How Universal is selling the latest in one of cinema’s biggest international franchises.
I may have mentioned this previously, but with the exception of Hobbs & Shaw I’ve never seen a single entry in the Fast & Furious franchise. That’s despite the core series reaching its ninth entry over 20 years with this week’s F9: The Fast Saga. Here’s the official synopsis of the movie, courtesy of IMDb:
Cipher (Charlize Theron) enlists the help of Jakob (John Cena), Dom’s (Vin Diesel) younger brother, to take revenge on Dom and his team.
OK, sure. If you, like me, are largely in the dark as to what is happening in the above sentence, you may not be the audience for this new movie, despite a campaign that has boiled the pitch down to “muscle bound men and women engage in increasingly over-the-top stunts with cars.”

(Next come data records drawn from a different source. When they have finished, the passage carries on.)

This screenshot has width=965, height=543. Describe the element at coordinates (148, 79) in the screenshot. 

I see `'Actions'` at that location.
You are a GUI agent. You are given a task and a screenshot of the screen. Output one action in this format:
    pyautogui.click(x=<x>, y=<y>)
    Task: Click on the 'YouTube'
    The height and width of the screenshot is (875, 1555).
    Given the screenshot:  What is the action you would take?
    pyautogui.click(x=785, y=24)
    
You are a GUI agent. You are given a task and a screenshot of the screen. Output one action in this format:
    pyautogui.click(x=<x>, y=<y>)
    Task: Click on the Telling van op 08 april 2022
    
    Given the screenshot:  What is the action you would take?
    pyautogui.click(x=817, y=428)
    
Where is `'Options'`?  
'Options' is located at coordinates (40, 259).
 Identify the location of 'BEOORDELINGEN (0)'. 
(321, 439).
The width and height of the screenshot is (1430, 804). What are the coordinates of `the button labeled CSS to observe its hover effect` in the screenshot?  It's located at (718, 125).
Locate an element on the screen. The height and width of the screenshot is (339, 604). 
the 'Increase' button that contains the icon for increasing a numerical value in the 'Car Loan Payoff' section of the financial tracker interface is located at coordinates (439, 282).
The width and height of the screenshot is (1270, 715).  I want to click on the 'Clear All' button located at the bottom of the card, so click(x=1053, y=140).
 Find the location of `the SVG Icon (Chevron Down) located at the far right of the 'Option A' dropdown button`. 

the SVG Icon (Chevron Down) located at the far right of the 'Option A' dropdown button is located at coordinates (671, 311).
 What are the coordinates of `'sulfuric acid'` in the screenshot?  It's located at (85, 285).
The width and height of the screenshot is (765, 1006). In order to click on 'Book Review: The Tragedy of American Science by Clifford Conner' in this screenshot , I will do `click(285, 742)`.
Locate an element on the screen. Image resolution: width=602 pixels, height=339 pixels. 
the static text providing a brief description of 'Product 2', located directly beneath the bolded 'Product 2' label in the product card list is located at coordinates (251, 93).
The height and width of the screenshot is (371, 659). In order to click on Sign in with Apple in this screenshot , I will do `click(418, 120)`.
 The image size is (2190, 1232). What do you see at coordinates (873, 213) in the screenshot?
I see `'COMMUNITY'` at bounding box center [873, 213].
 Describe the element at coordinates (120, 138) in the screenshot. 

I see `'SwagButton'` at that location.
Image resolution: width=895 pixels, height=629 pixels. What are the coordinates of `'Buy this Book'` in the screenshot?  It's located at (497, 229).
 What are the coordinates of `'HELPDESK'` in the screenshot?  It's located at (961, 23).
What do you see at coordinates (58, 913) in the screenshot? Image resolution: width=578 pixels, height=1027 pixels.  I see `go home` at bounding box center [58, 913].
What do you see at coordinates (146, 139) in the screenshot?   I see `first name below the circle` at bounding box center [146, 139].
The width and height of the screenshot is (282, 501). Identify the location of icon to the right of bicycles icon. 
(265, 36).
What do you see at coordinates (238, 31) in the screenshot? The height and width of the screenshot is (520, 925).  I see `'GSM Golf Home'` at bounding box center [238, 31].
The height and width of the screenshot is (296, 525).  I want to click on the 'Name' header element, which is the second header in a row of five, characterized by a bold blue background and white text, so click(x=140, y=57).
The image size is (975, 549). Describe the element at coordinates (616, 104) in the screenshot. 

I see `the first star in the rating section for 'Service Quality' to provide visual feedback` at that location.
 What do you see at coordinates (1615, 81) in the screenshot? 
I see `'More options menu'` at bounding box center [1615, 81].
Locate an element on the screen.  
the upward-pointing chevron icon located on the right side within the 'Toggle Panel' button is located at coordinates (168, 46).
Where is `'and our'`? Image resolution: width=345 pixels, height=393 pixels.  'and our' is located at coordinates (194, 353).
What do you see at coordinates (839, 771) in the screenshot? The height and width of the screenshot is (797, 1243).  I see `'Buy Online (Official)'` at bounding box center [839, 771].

The movie, like many others, was originally scheduled to be released in April of 2020 but has been pushed numerous times because of the Covid-19 pandemic. Not wanting to imperil the franchise’s massive international box-office, it has seemingly never even been considered for non-theatrical distribution. That international appeal is evident in how it’s already nearing $300 million in overseas ticket sales before it hits the domestic market, where it’s Fandango’s biggest pre-order title of the year so far.
It finally hits screens this weekend with a projected box-office of $60 million dollars thanks to a flashy campaign but not to the lackluster 62% Fresh on Rotten Tomatoes. That’s alright because this is for the fans, not the critics.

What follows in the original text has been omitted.